* START Task data *
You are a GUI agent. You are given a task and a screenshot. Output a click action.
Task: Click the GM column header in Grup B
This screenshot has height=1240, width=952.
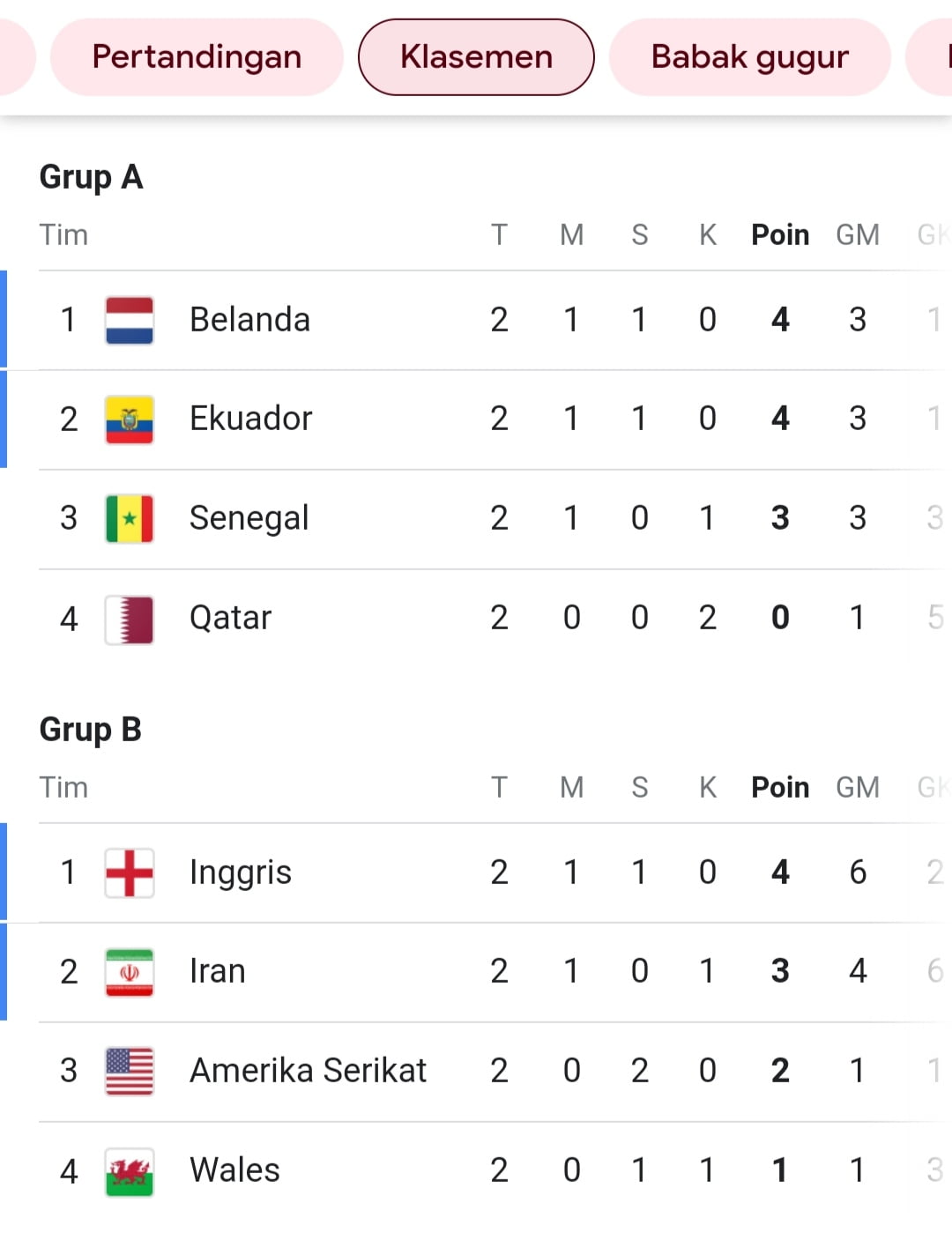tap(858, 788)
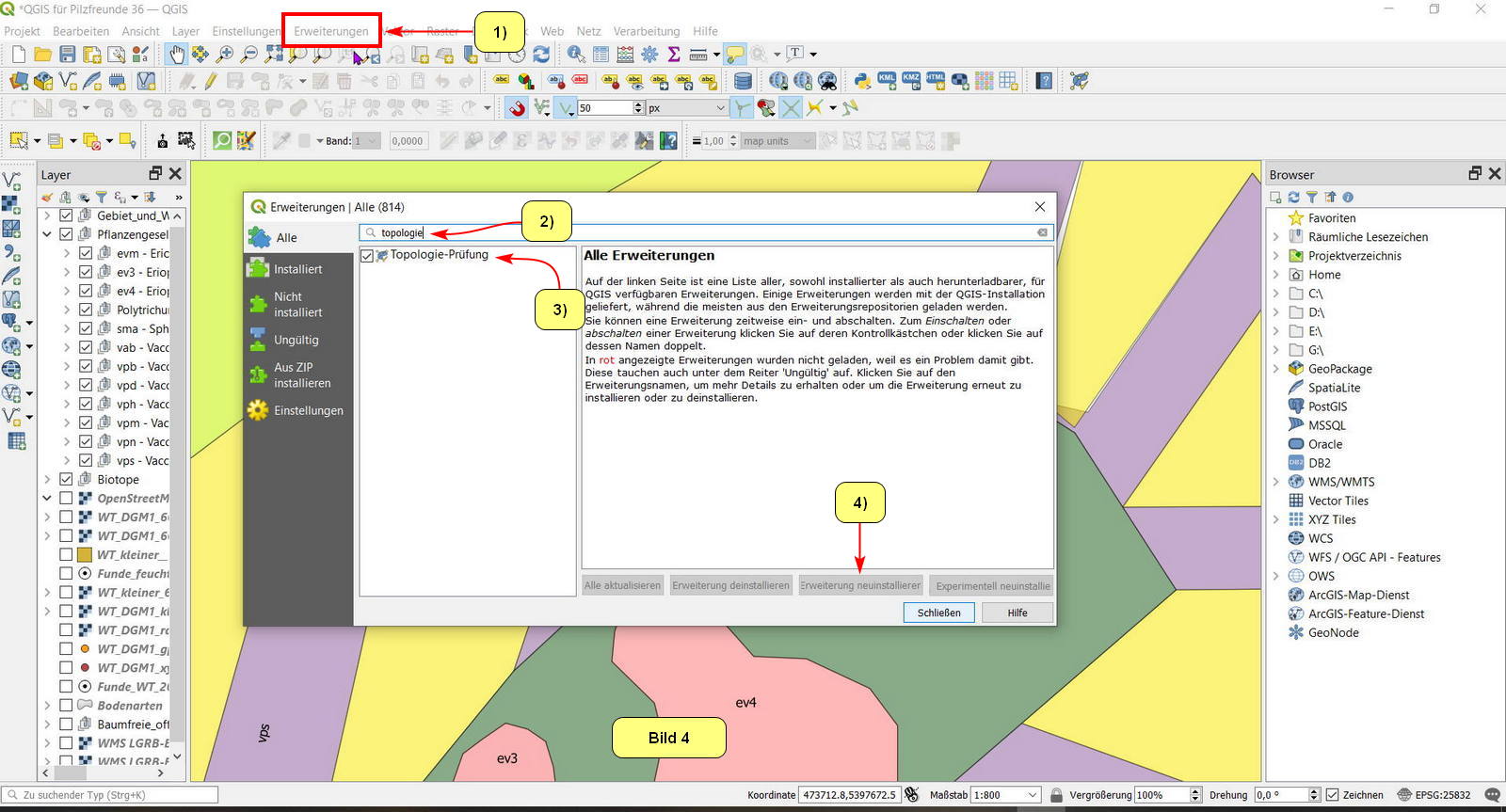Expand the GeoPackage node in Browser
Screen dimensions: 1506x812
tap(1276, 369)
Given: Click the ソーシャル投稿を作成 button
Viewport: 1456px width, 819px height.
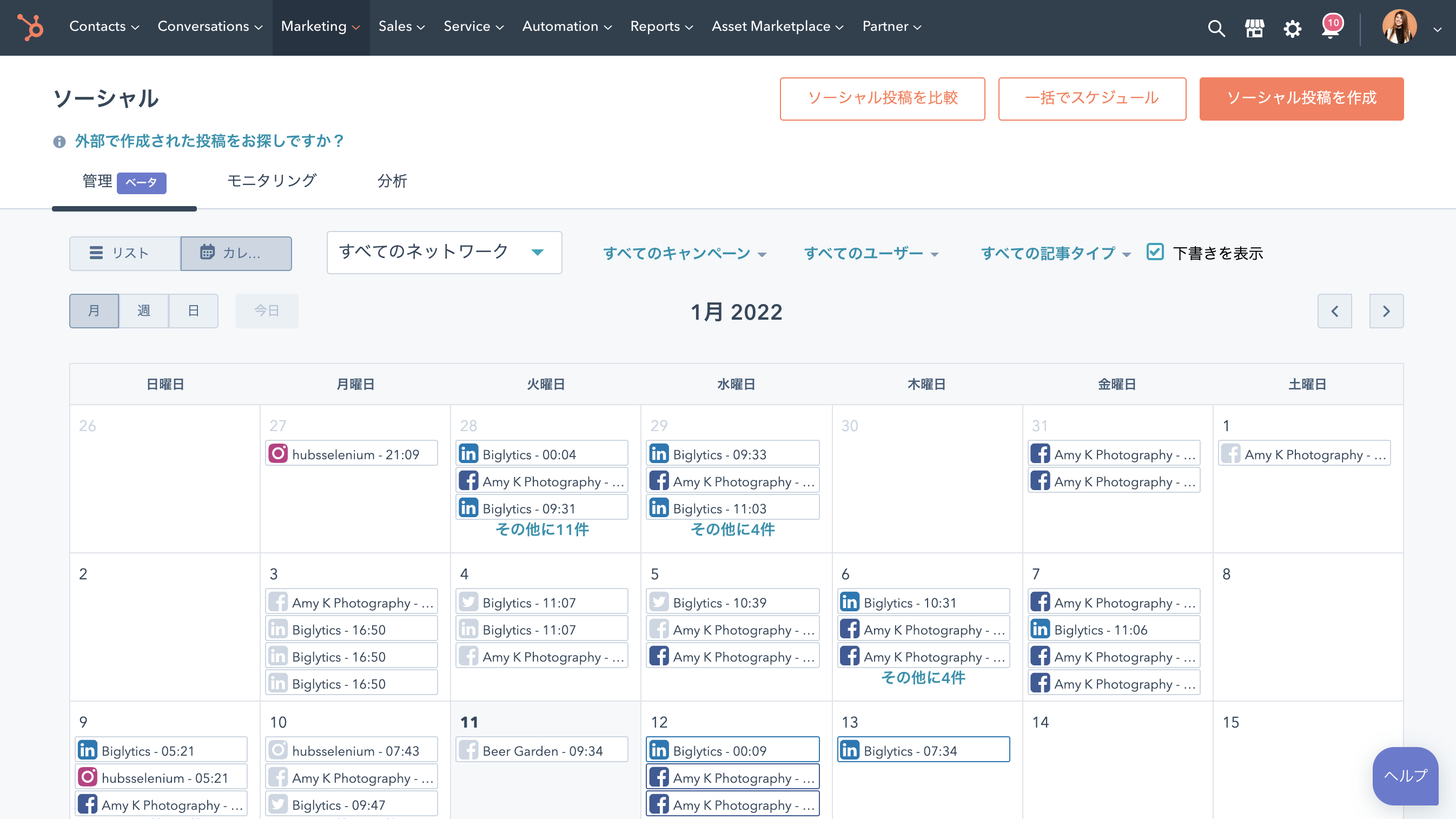Looking at the screenshot, I should (x=1301, y=98).
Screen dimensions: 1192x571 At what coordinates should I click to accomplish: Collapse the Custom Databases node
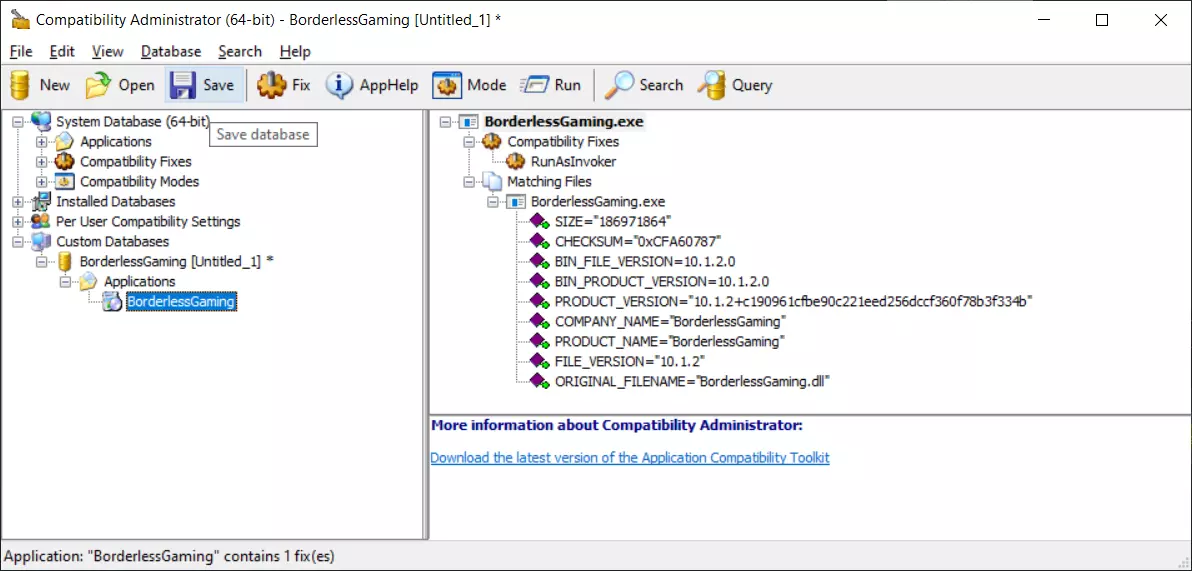[x=18, y=241]
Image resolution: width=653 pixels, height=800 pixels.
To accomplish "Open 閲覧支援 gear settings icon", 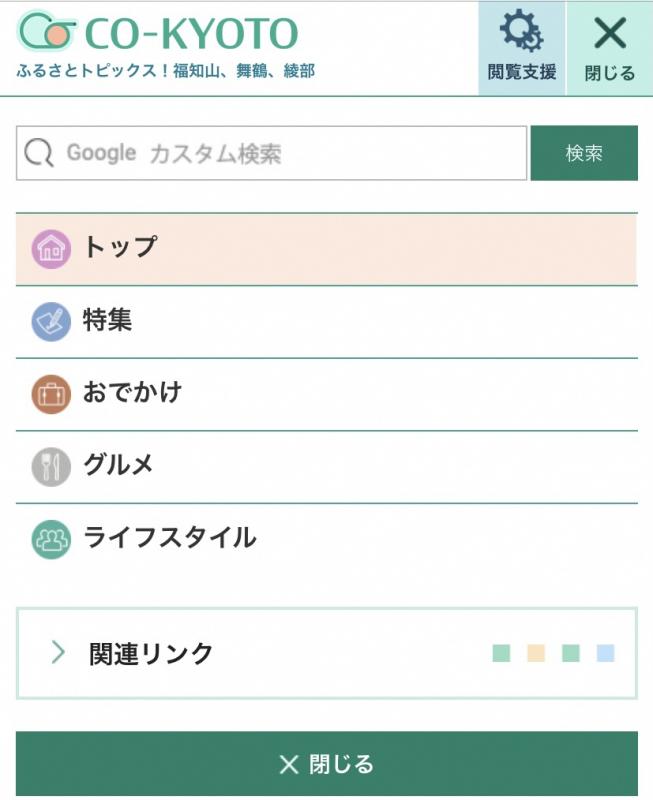I will click(x=521, y=33).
* END Task data *
Switch "screenshot" to "screen capture" in the lines from the start through the one containing "tap(1276, 369)", inclusive, changing nothing else and leaving the pictures out.

--- Answer to this task ---
You are a GUI agent. You are given a task and a screen capture. Output a click action.
Task: Click the GM column header in Grup B
This screen capture has height=1240, width=952.
tap(858, 788)
Expand the GeoPackage node in Browser
Screen dimensions: 1506x812
tap(1276, 369)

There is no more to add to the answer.